Letter from Dhaka: The bangle seller

Parsa Sanjana Sajid has been buying her colourful wares for over a decade, but behind the fragile ornaments is a life consumed by work.

Surrounded by metal and glass bangles glinting in the afternoon sun sits a woman of indeterminate age, with sturdy hands and a green bindi on her forehead. ‘Those are too big, see if these will fit you’ – she hands me a half-dozen striated glass bangles in tangerine and coral. But I want another colour, so she pulls several more plastic bags from under the shelves of her light beige pre-fab cupboard, trying to find my size, half a smile skating across her face.

‘It’s been a while since I last saw you.’ I don’t know her name, nor does she mine and I suspect she doesn’t really recognize me because at one point she recalls me as a child, an impossibility, because I have sporadically visited her bangle stand only since my mid-twenties, which is now over a decade ago. I don’t correct her. She probably figures her practised familiarity is good customer service and it doesn’t bother me. I also can’t tell if she looks older than all those years ago.

What I can tell is that there has been a visible upgrade to her business from selling bangles out of a couple of wicker baskets to an L-shaped plywood shelf and cupboard stand, a somewhat more permanent set-up. But her spot is subject to the benevolence of the handicrafts store in front of which she plies her trade, seven days a week, no days off except on rare occasions. Sitting under the store entrance awning, there is partial protection from sun and rain, but not the heat or sudden gusts of wind or downpours.

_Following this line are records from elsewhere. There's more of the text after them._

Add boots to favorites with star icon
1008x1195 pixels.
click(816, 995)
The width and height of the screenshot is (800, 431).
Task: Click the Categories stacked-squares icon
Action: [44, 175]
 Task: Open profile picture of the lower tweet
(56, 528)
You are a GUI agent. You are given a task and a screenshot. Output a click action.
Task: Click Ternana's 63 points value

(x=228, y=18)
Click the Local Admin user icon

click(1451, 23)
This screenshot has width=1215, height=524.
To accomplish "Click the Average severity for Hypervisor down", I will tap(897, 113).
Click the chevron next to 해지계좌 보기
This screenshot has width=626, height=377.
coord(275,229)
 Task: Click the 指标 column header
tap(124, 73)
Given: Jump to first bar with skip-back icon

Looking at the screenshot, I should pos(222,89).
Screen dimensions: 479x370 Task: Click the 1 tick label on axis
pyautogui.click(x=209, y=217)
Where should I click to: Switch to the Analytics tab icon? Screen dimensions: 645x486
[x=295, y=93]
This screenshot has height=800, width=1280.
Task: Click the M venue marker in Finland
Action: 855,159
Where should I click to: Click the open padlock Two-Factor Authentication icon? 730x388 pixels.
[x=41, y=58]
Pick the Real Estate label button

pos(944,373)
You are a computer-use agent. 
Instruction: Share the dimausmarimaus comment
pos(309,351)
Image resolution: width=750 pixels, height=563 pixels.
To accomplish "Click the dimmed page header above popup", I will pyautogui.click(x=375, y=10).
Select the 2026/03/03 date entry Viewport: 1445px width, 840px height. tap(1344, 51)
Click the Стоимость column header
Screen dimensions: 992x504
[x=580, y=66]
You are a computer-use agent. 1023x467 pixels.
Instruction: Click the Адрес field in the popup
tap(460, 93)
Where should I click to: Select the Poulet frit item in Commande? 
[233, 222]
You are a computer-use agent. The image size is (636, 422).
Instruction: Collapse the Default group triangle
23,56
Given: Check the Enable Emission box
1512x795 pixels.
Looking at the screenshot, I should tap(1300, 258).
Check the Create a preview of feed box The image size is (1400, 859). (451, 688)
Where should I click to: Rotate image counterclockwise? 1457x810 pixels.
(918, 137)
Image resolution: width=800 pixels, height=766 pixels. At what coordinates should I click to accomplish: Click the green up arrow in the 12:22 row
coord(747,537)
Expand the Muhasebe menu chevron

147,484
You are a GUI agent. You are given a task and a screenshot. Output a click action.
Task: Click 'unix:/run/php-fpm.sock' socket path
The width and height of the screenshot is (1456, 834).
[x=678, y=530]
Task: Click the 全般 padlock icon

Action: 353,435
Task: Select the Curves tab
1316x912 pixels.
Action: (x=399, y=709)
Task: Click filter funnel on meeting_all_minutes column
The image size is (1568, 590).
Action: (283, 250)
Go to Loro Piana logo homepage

On a day like this, a fiery 37 degrees Celsius, there is also a waft of mulch from the plant nursery a few feet away, with a stronger top note of refuse from a lake farther back, choked by ‘development’.

Previously she sourced her bangles from the non-Bengali Urdu-speaking traders of Dhaka’s Azimpur neighbourhood, refugees from the 1947 partition of India and their descendants. Until the 2000s they were mostly stateless in Bangladesh because during the war of 1971 many of them had sided with Pakistan, leaving them stranded in a newly independent country – the lapse of time hardly lessening the lingering effects of British colonial mayhem.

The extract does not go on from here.